**SELECTED PASSAGE**
──────
PVC production capacity and production worldwide had grown to 48 million tons per year in 2009. The highest PVC production is in Asia and Europe with more than a half of Asian PVC produced in China.

1.8.3.3 Polyurethane

Polyurethane (PUR) is one of the most versatile plastics, due to the wide variation of the starting materials and by the use of practically all processing methods known in the plastics sector. Basically, what has been said in relation to the plastics considered so far can be applied to colouring PUR.

Thus, virtually the same organic pigments are recommended for colouring thermoplastic PUR as for plasticized PVC. Pigment migration processes are equally as important in both cases. This is particularly so in colouring PUR leather cloth, for which a high pigment concentration is normally used.

Like PVC, PUR can be processed together with plasticizers. However, thermoplastic PUR grades for plasticizing PVC are also marketed for use in combination with plasticizers or on their own. Their advantages lie in improved oil and abrasion resistance and in preventing exudation of plasticizers.

Pigment preparations are also marketed for colouring thermoplastic PUR. Their carrier materials range from vinyl chloride or vinyl acetate copolymers, such as are used for PVC, through low-molecular polyethylene to PUR itself.
──────
**SOURCE MATERIAL**
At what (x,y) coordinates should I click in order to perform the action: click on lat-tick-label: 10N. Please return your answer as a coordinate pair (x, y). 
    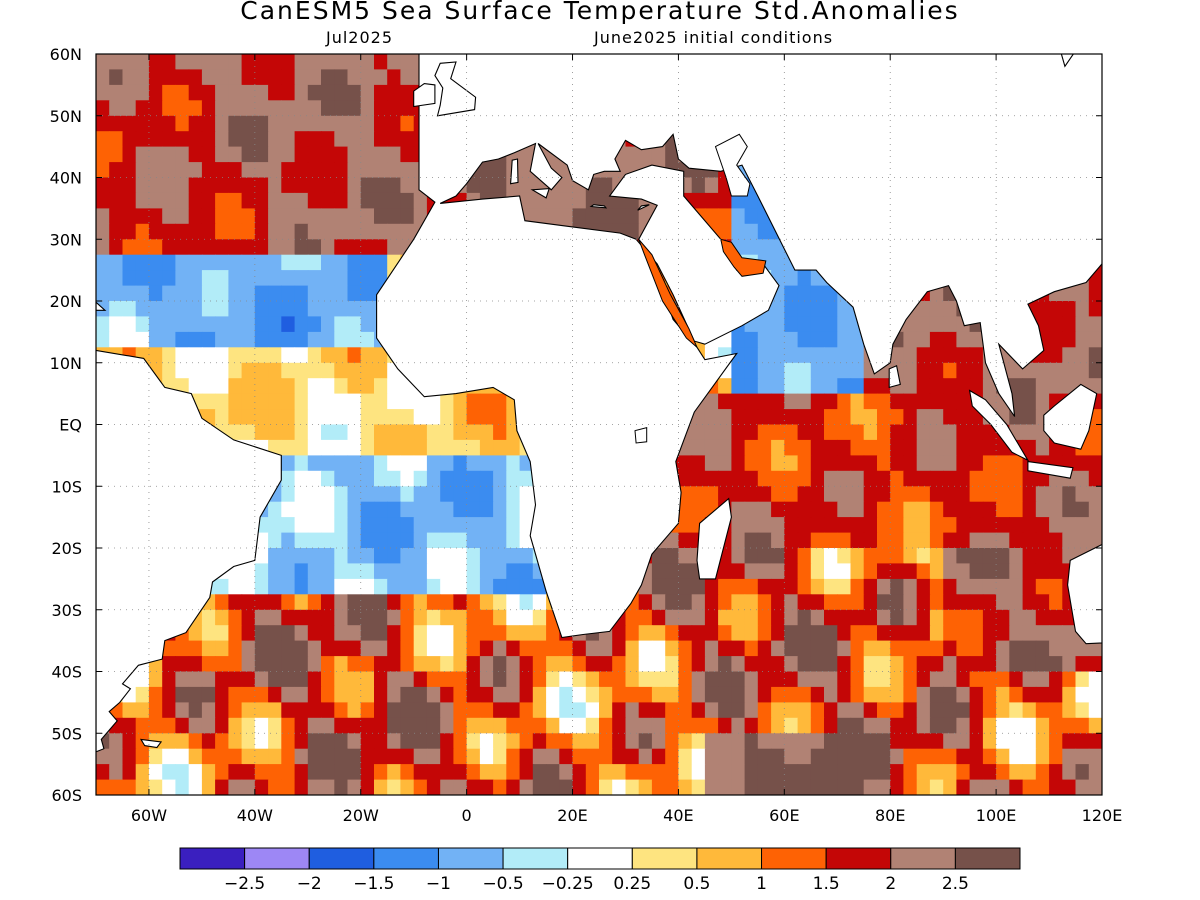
──────
**WHAT YOU HAVE TO DO**
In the passage on plastics, what advantages do thermoplastic PUR grades for plasticizing PVC offer?

**ANSWER TO THE PROBLEM**
They offer improved oil and abrasion resistance and prevent exudation of plasticizers.